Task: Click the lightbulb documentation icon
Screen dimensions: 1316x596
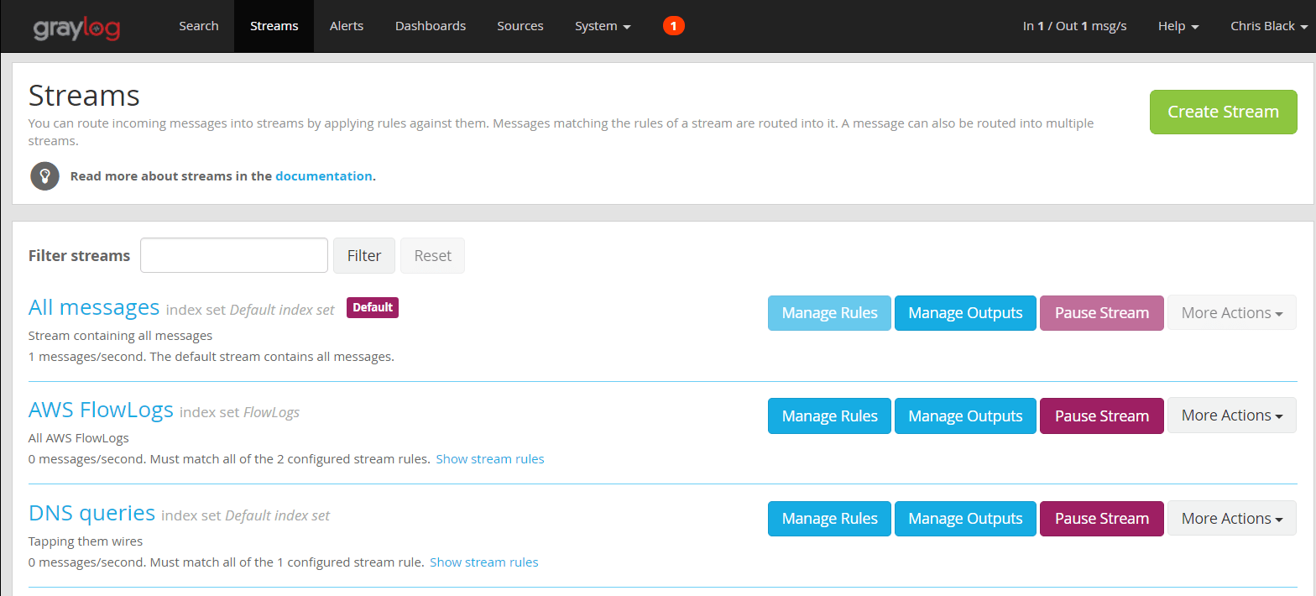Action: tap(44, 176)
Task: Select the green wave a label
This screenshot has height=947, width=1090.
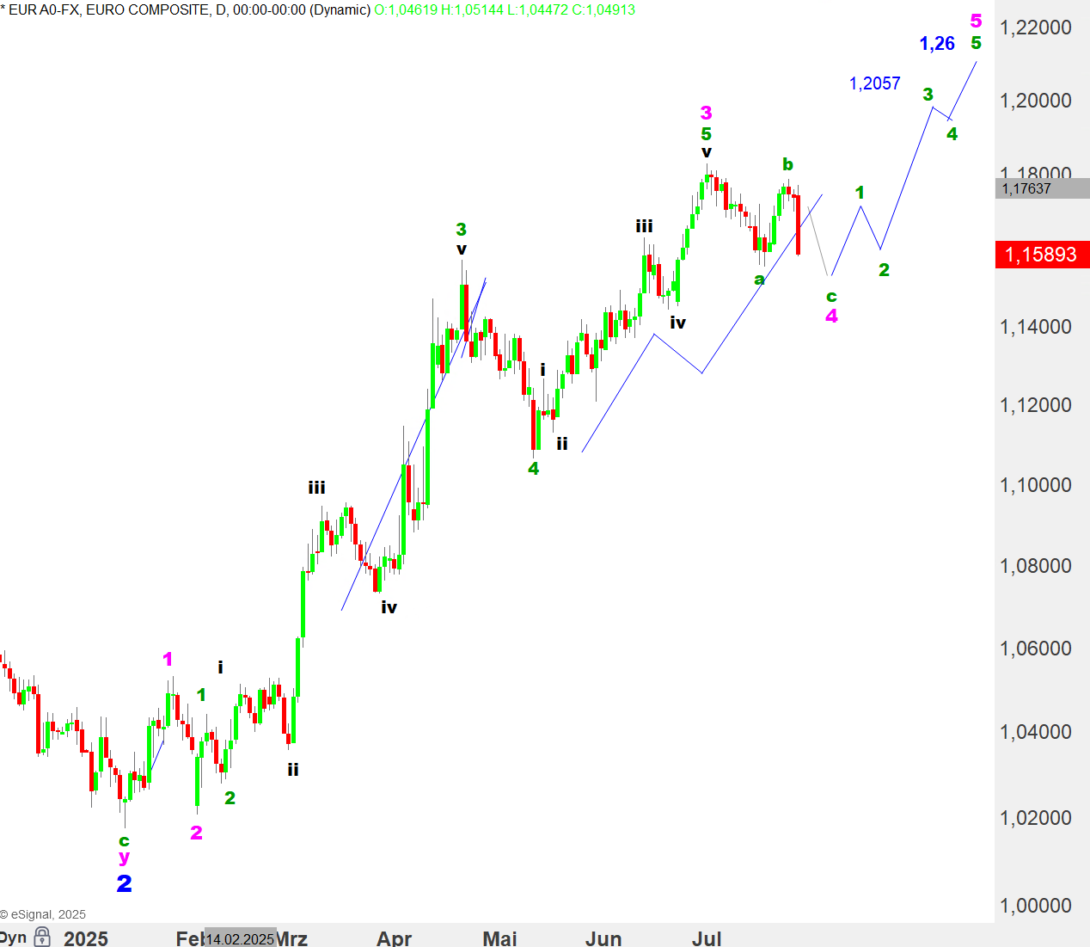Action: pyautogui.click(x=759, y=280)

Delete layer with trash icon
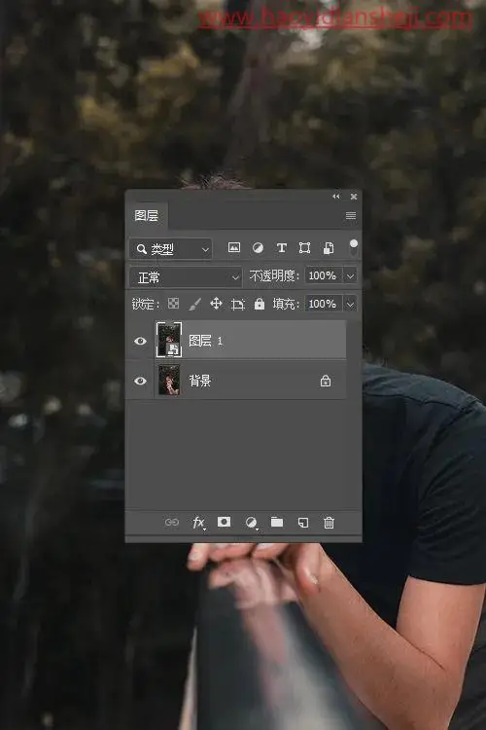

....................

> **What you should do**: Produce a verbatim copy of the listing, leaving out all pictures.

> **Solved exercise**:
Task: Click the lightbulb documentation icon
Screen dimensions: 1316x596
Action: tap(44, 176)
Task: Select the green wave a label
This screenshot has height=947, width=1090.
Action: pyautogui.click(x=759, y=280)

Delete layer with trash icon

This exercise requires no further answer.